Kelly
ALL THAT GLITTERS….
Updated: Feb 27, 2020
The Thinker and I shared an interest in Eckhart Tolle philosophy, not to mention he owned his own psycho-therapy practice plus was tall and handsome. I was rather excited to meet him.
When trying to decide what to do for our date, he jokingly said that it would need to be somewhere we could talk “what with us being such intellectuals and all….”. I thought this was a cute, tongue-in-cheek comment.
I had an inkling that he may have been serious when the first thing he said after greeting me was that he’d been ‘revising’ for our date. Thinking I’d misheard him I just nodded, but then he pulled out his phone and showed me all the quotes he’d written down for us to discuss about a book we’d both read.

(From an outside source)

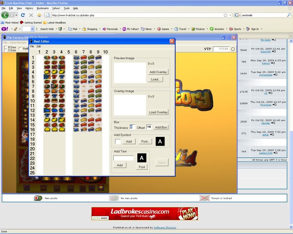Toggle the B Door checkbox

point(5,47)

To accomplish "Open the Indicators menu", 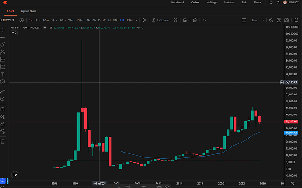I will click(161, 20).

He must have taken my surprised silence for a conversation invitation and asked me what I thought about the illusory nature of reality. I clearly did not give an adequate enough answer because he then read me a long quote and started explaining it to me, something about how there is inherent sadness in every aspect of life.
At this point I got distracted by the wafting smell of doughnuts from the South Bank food van and said how happy they would make me. He responded that yes they would make me happy but inherent in the sugary treat is the fact that it will soon be consumed and thus be the end of pleasure and the start of suffering at its loss.

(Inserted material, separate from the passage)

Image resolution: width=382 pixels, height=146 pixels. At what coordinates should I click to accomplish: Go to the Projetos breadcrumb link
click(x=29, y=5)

I tried to save the date by asking about family which was fine until – I kid thee not – he asked me about my relationship with my father as a child. Although, he did then have some sense of normal realisation and appended the question by noting that was probably quite a psycho-therapist thing to say…. Finally we agreed on something.
He tried another tact with the family line and then asked me where I was ‘from’. London, I replied, inwardly cringing because I could sense the next question. Aaannd….. “Yes… but where are you really from?” he pointedly asked.
Sadly I feel he was as much disappointed by my lack of intellectual prowess as I was by him having his head in the illusory clouds of reality.